Nem precisava o auxiliar técnico permanente Eduardo Souza, valorizar demasiadamente a Aparecidense como o adversário mais difícil. Nem tão pouco o presidente Adson Batista festejar aquilo que para ele foi a estreia do Atlético Clube Goianiense no Campeonato Goiano. Tais afirmações deram uma conotação de menosprezo ao Vila Nova, time que ganhou bem do rubro-negro e ocupa no momento a primeira colocação não só do grupo, mas do competição no geral.

Vencer a Aparecidense em casa era obrigação, o que significa dizer que era muito cedo para o castigo do desespero de duas derrotas ou para a empolgação por triunfar após duas derrotas. O Atlético tem o melhor elenco dos postulantes ao titulo da temporada, embora ainda inferior ao do ano passado. Mesmo assim ostenta a condição de favorito para ganhar o título estadual.

Entre saídas e chegadas, o rubro-negro campineiro perdeu com as trocas de Fernando Miguel por Renan, Éder por Ramon Menezes, Willian Maranhão por Ramon Carvalho e Janderson por Léo Pereira.

Ganhou na vinda de Wellington Rato, melhor que João Paulo e Ronald, juntos. Resta esperar um pouco mais por Airton, Leandro Barcia, Jorginho e Dellatorre, sem entretanto admitir que a exceção de Airton que ainda não jogou, os outros três não foram enaltecidos pelo torcedor.
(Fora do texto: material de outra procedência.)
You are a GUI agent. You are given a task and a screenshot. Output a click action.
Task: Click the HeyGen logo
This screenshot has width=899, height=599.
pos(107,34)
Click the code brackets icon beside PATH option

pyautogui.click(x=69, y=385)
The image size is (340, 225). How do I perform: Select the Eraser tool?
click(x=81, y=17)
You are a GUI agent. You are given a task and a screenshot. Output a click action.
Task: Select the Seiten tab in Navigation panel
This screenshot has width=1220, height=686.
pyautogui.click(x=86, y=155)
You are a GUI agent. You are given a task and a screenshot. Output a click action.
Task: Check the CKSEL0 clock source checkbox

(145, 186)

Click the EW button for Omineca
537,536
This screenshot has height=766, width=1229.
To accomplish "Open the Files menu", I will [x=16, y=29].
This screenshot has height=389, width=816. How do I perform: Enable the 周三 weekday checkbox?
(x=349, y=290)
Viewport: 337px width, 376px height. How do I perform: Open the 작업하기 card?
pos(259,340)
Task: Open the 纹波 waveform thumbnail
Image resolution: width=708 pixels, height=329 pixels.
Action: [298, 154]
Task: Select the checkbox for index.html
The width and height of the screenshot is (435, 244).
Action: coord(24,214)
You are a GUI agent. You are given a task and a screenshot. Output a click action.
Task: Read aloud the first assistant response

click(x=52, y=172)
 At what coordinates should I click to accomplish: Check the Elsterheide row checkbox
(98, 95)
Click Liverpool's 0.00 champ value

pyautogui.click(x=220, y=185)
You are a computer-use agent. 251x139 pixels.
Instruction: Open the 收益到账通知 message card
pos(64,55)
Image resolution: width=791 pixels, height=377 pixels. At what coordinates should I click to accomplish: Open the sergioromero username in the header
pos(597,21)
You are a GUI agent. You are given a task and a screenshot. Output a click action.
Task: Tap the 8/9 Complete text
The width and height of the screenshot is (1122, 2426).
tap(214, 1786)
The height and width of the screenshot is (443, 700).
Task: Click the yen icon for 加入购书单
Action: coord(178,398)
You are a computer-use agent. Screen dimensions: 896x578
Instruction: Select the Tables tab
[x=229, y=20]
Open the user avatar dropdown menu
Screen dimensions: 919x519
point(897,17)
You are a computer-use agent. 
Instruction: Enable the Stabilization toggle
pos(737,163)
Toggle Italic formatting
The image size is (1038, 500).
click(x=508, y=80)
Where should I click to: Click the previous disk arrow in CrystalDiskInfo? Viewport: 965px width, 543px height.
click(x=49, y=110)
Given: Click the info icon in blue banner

Em resumo, o Atlético se fortaleceu com Édson e Wellington Rato, as duas melhores contratações, com destaque para o segundo, que a cada jogo mais futebol apresenta.

Até o fase final do Campeonato Goiano, o Atlético estará no ponto, com Eduardo Souza ou com outro treinador qualquer. Será o grande favorito para conquistar o título. Aí sim, podem bradar: “Tivemos um boa estreia contra a Aparecidense e terminamos com uma partida impecável na grande decisão.